Archeological site, birthplace of Ibn Tumart

Igiliz (إكَيليز; ⵉⴳⵉⵍⵉⵣ) is a medieval village located in the rural commune of Toughmart on the edge of the Sous valley in the Anti-Atlas mountains of Morocco. It is most known for being the birthplace of Ibn Tumart, founder of the Almohad caliphate. The village was known as place of pilgrimage by Ibn Tumart's followers during Almohad rule.

As the Almohad caliphate collapsed, the village's location had become lost over time and was believed to be fictional until its discovery in 2006 with archeological searches starting in 2008. In 2022, the Igiliz archeological site was listed as a national historic monument. In 2023, the site was opened to visitors and tourists.

== Etymology ==
Igiliz is a toponym in Berber that can be translated to "mountain peak" or "isolated mountain". The village's full name in Berber, Igiliz-n-Warghen (ⵉⴳⵉⵍⵉⵣ ⵏ ⵡⴰⵔⵖⴰⵏ, Igiliz-des-Hargha), refers to the native Arghen tribe within the Masmuda tribal confederation.

== Architecture ==
Igiliz is fortified by two defense walls. There is a residential complex, the Qasba, centered around two courtyards. There is the presence of two places of worship, including a large mosque. Artificial caves, former quarries, were used as places of spiritual retreat and pilgrimage.

== History and lifestyle ==
The village was built in the 11th century by the Arghen, Ibn Tumart's tribe, as a ribāṭ. Ceramics jars, lamps, plates, braziers, pans, marmites, couscoussiers, flowerpots and a bread oven were found in the archeological site. It is theorized that the community in Igiliz held a market every Friday, to correspond with the Friday sermon, to exchange goods and news, settle disputes, negotiate marriage, and maintain contact with the larger Masmuda confederation.

In 1120, Ibn Tumart exiled himself in a cave in his birthplace of Igiliz fearing Almoravid leadership, he proclaimed himself as the Mahdi in the village a year later. Following a military success in 1123, Ibn Tumart moved to the village of Tinmal where he died in 1130.

In 1141, Igiliz served as a military base for the Almohads serving the anti-Atlas and the Souss valley.
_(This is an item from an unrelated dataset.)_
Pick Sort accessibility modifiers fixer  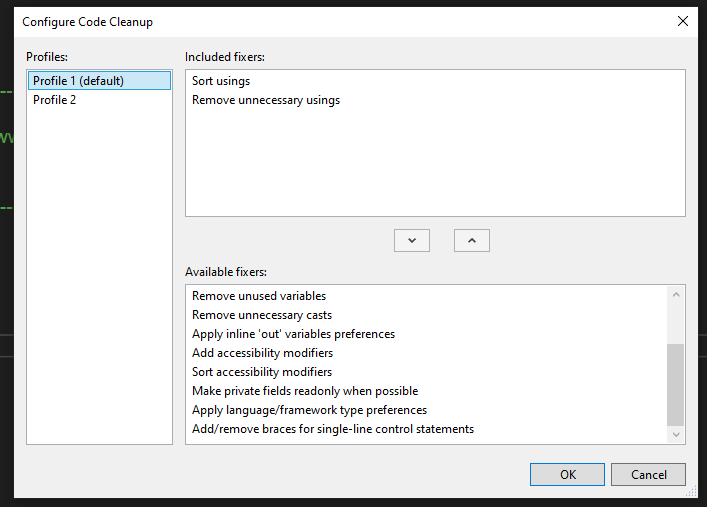pyautogui.click(x=262, y=372)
In 1157, five years after the Almohad conquest of Marrakesh, caliph Abd al-Mu'min took a pilgrimage to the ribāṭ of Igiliz to pay respect to Ibn Tumart and the Arghen tribe, where he ordered the preservation of Ibn Tumart's cave. During the conquest, Sufi saint Abu al-Abbas as-Sabti moved from Ceuta to Igiliz. His son and successor, Abu Yaqub Yusuf, had done the same pilgrimage in 1170. By the 13th century, the village had two hermitages dedicated for pilgrims.
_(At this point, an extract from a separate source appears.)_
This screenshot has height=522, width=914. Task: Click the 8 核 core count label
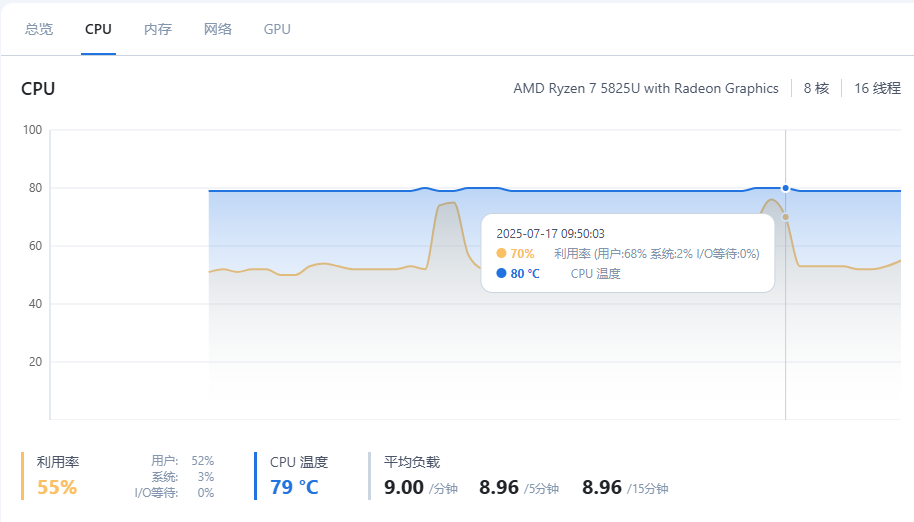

Despite Igiliz's status as a site of pilgrimage, the location of the village started to become omitted from written literature and forgotten in favor of Tinmal, Igiliz had become completely deserted by the 18th century. The village's legacy persisted as a site of asceticism where the native Arghen held a ritual luncheon every year in memory of Ibn Tumart.

The village's exact location had become lost over time and was believed to be fictional. In 1924, French historians Henri Basset and Henri Terrasse assumed the village to be in Gueliz district of Marrakesh but offered no reasonable evidence to substanciate their claim. In 2005, American historian Allen Fromherz disproved the claim and theorized Igiliz to be located in the village of Igli, near Taroudant within the Sous valley, coroberating his claim with oral tradition.

In 2006, historians Jean-Pierre van Staëvel and Abdallah Fili disproved Fromherz's theory as a confusion between toponyms, with Igili contradicting with historical descriptions of Igiliz as a fortified site in the anti-Atlas. After a search for Igiliz at the Arghen's historical territory, the delegation located a ribāṭ believed to have been Igiliz. In 2008, archeological searches began which confirmed the location to be Igiliz. In 2023, the Souss-Massa regional tourism council opened the site for visitors and tourists.